The task:
Please write out all of the records below exactly as they appear.

+++ Provided information +++

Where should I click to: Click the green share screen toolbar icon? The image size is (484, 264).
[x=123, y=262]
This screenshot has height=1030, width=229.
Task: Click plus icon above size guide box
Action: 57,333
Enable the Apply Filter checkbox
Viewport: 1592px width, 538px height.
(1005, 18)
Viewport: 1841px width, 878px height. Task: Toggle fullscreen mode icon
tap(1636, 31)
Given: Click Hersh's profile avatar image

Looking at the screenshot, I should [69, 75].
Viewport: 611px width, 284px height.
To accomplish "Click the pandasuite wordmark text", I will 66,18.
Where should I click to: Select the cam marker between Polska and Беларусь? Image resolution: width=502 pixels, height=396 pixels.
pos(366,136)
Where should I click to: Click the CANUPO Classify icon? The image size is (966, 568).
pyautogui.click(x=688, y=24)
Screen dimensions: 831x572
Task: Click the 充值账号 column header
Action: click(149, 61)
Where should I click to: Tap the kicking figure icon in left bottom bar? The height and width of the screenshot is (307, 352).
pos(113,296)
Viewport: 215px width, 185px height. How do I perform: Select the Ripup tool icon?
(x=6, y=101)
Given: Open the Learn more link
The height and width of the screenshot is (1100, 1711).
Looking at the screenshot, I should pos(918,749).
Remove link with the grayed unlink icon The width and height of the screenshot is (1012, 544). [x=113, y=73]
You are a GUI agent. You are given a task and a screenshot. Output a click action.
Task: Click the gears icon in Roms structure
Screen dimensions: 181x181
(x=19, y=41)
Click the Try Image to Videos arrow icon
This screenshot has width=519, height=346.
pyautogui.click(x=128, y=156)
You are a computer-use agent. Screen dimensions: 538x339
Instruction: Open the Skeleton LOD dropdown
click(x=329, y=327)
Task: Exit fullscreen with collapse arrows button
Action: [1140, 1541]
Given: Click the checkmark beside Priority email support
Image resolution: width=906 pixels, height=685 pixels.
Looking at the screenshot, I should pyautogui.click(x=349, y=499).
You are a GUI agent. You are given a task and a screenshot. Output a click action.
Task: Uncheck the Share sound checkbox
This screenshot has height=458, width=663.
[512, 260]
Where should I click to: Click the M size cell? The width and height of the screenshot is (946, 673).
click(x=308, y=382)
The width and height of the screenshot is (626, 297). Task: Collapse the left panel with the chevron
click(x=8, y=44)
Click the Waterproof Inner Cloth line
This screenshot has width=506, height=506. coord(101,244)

+++

Solution to this problem:
Where should I click to: Click the green share screen toolbar icon? The image size is (484, 264).
[x=123, y=262]
This screenshot has height=1030, width=229.
Task: Click plus icon above size guide box
Action: 57,333
Enable the Apply Filter checkbox
Viewport: 1592px width, 538px height.
(1005, 18)
Viewport: 1841px width, 878px height. Task: Toggle fullscreen mode icon
tap(1636, 31)
Given: Click Hersh's profile avatar image

Looking at the screenshot, I should [69, 75].
Viewport: 611px width, 284px height.
To accomplish "Click the pandasuite wordmark text", I will 66,18.
Where should I click to: Select the cam marker between Polska and Беларусь? Image resolution: width=502 pixels, height=396 pixels.
pos(366,136)
Where should I click to: Click the CANUPO Classify icon? The image size is (966, 568).
pyautogui.click(x=688, y=24)
Screen dimensions: 831x572
Task: Click the 充值账号 column header
Action: click(149, 61)
Where should I click to: Tap the kicking figure icon in left bottom bar? The height and width of the screenshot is (307, 352).
pos(113,296)
Viewport: 215px width, 185px height. How do I perform: Select the Ripup tool icon?
(x=6, y=101)
Given: Open the Learn more link
The height and width of the screenshot is (1100, 1711).
Looking at the screenshot, I should pos(918,749).
Remove link with the grayed unlink icon The width and height of the screenshot is (1012, 544). [x=113, y=73]
You are a GUI agent. You are given a task and a screenshot. Output a click action.
Task: Click the gears icon in Roms structure
Screen dimensions: 181x181
(x=19, y=41)
Click the Try Image to Videos arrow icon
This screenshot has width=519, height=346.
pyautogui.click(x=128, y=156)
You are a computer-use agent. Screen dimensions: 538x339
Instruction: Open the Skeleton LOD dropdown
click(x=329, y=327)
Task: Exit fullscreen with collapse arrows button
Action: [1140, 1541]
Given: Click the checkmark beside Priority email support
Image resolution: width=906 pixels, height=685 pixels.
Looking at the screenshot, I should pyautogui.click(x=349, y=499).
You are a GUI agent. You are given a task and a screenshot. Output a click action.
Task: Uncheck the Share sound checkbox
This screenshot has height=458, width=663.
[512, 260]
Where should I click to: Click the M size cell? The width and height of the screenshot is (946, 673).
click(x=308, y=382)
The width and height of the screenshot is (626, 297). Task: Collapse the left panel with the chevron
click(x=8, y=44)
Click the Waterproof Inner Cloth line
This screenshot has width=506, height=506. coord(101,244)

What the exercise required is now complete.